Tuesday, April 1, 2008

Kontestasi di Senayan




Oleh SUKARDI RINAKIT

Proses perubahan UUD 1945 yang berlangsung antara 1999 dan 2002 mengundang perdebatan yang sengit. Di dalam gedung lembaga perwakilan rakyat, amandemen konstitusi tersebut menjadikan warna ideologis dan kepentingan politik terbelah pada dua arus utama: reformis progresif dan reformis moderat.

Lelaki tua itu masih kelihatan bugar. Dia bertanya tegas, ”Apa pendapat Bung terhadap amandemen UUD 1945?” Saya menjawab pelan bahwa meskipun bersetuju, amandemen tersebut membingungkan. Mata bapak itu berbinar sembari menyelidik. Mungkin ragu dengan jawaban itu.

Lalu kami berbincang pendek. Penulis katakan jika namanya amandemen, maka pasal-pasal maupun ayat-ayat tambahan seharusnya masuk dalam adendum. Tidak terintegrasi seperti sekarang. Kalau bentuknya seperti sekarang, konstitusi kita bukan lagi UUD 1945, tetapi UUD 2002. Dalam hal isi, secara ideologi, hasil amandemen juga tidak jelas. Pasal 33, misalnya, tiga ayat pertama berat pada paradigma sosialisme Indonesia. Tapi dua ayat terakhir jelas meniti sistem ekonomi liberal.

Kekaburan ideologi seperti itu merefleksikan kentalnya kepentingan politik masing-masing pihak pada proses amandemen mulai dari yang pertama sampai keempat. Meski demikian, tidak banyak orang tahu mengenai substansi persoalan dan realitas kontestasi yang terjadi antarkekuatan politik dalam Panitia Ad Hoc I Badan Pekerja Majelis Permusyawaratan Rakyat (PAH I BP MPR) ketika itu.

Progresif vs moderat

Panasnya perdebatan atas dasar pembelahan ideologis dan kepentingan politik dalam rentang waktu empat tahun tersebut sepertinya teredam oleh dinding-dinding kokoh gedung DPR/MPR sehingga suasana di sekitar Senayan pada waktu itu tetap tenang seperti embun yang belum disentuh matahari.

Simpul sejarah yang begitu penting tersebut—karena menjadi landasan utama arah Republik—mungkin akan terlupakan begitu saja jika Valina Singka Subekti tidak menulis buku ini. Sebuah karya yang dengan jeli melihat keseluruhan proses amandemen mulai dari interaksi politik dan power interplay antaraktor sampai dengan substansi perdebatan yang diberati oleh latar belakang ideologi dan kepentingan partai.

_DATA_:
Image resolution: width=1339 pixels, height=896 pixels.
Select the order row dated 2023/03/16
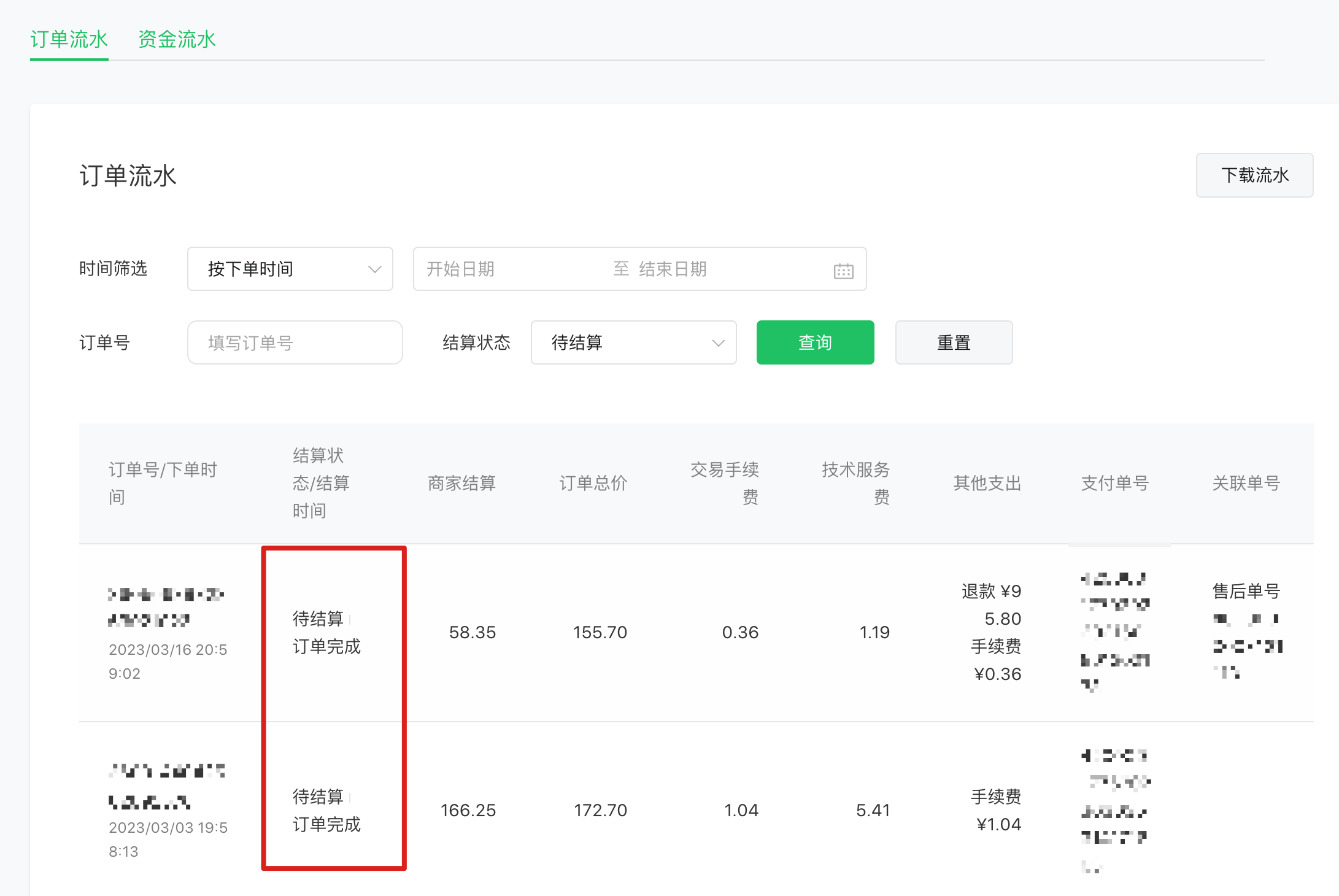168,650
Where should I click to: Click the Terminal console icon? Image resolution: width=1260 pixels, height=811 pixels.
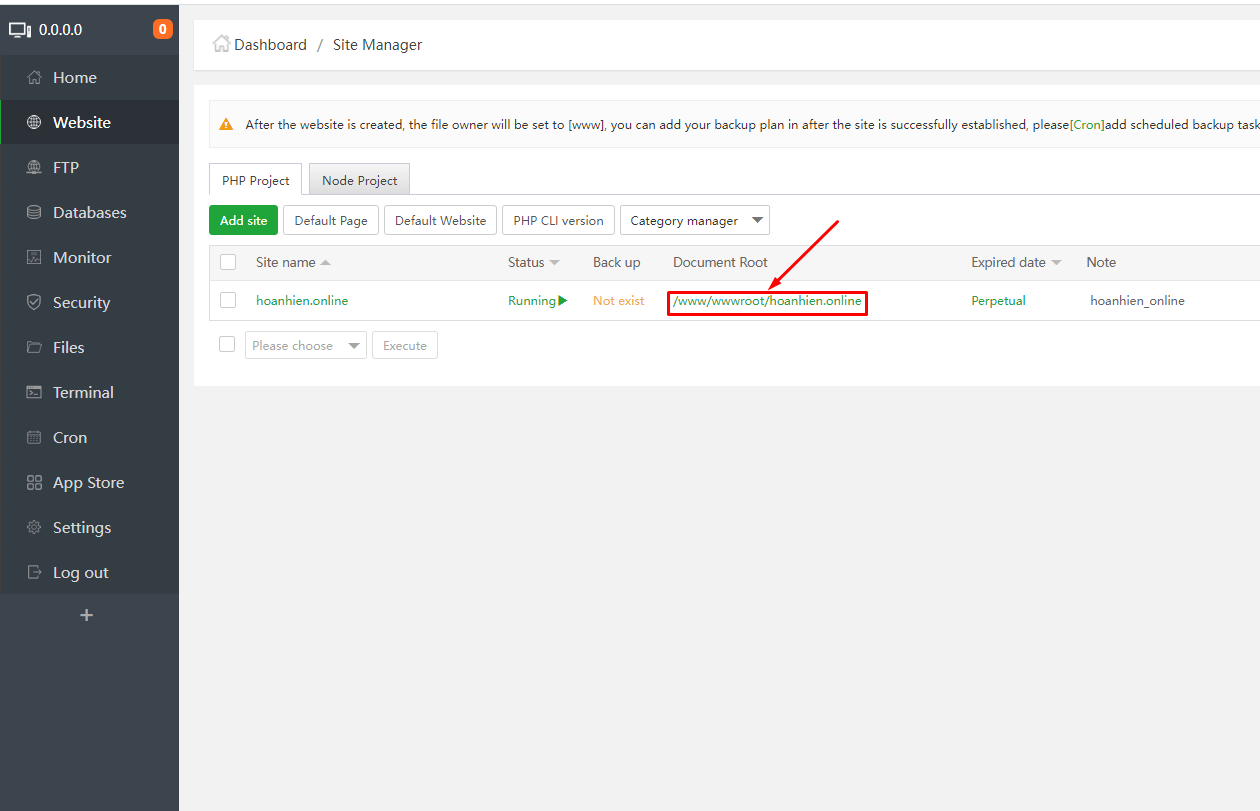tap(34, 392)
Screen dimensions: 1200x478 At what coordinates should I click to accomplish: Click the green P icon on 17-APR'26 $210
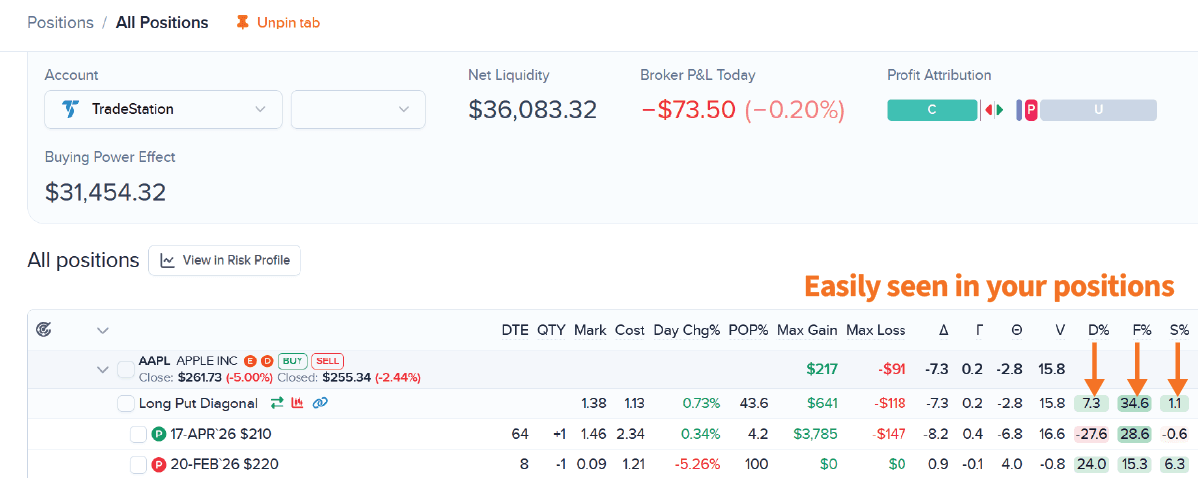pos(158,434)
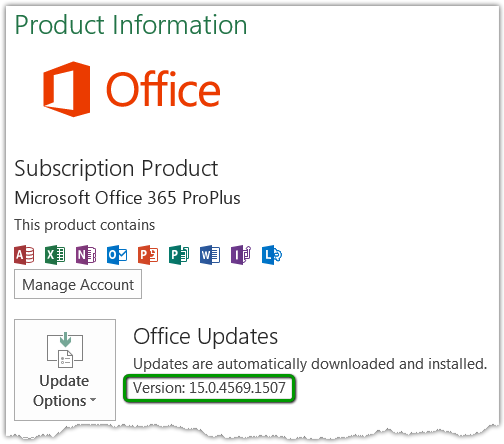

_KETENTUAN TUGAS_:
Lanjutkan tulisan tentang amandemen UUD 1945 di atas, mulai sesudah kalimat terakhirnya.

_HASIL_:
Harus jujur diakui, sejauh ini tidak ada karya ilmiah yang membeberkan secara komprehensif fenomena kontestasi antarkekuatan politik dalam amandemen UUD 1945 kecuali hasil penelitian Valina. Dari buku ini, kita bukan saja bisa mengetahui mekanisme dan proses perubahan konstitusi, tetapi juga keteguhan sikap masing-masing kekuatan politik, termasuk kecenderungan untuk bersikap kompromistis dan oportunis.

Karena sulitnya membelah secara hitam putih kekuatan politik yang bertarung pada amandemen UUD 1945 tersebut, saya sepakat dengan Valina ketika dia menyebut kelompok yang menghendaki amandemen luas sebagai kelompok ”reformis progresif”. Sebaliknya, kelompok yang menghendaki amandemen terbatas sebagai ”reformis moderat”. Sejatinya, kedua kelompok ini memang sama-sama reformis, hanya skalanya saja berbeda, sehingga aneh juga kalau kelompok reformis moderat disebut sebagai kelompok konservatif. Rasanya sebutan moderat terasa lebih enak.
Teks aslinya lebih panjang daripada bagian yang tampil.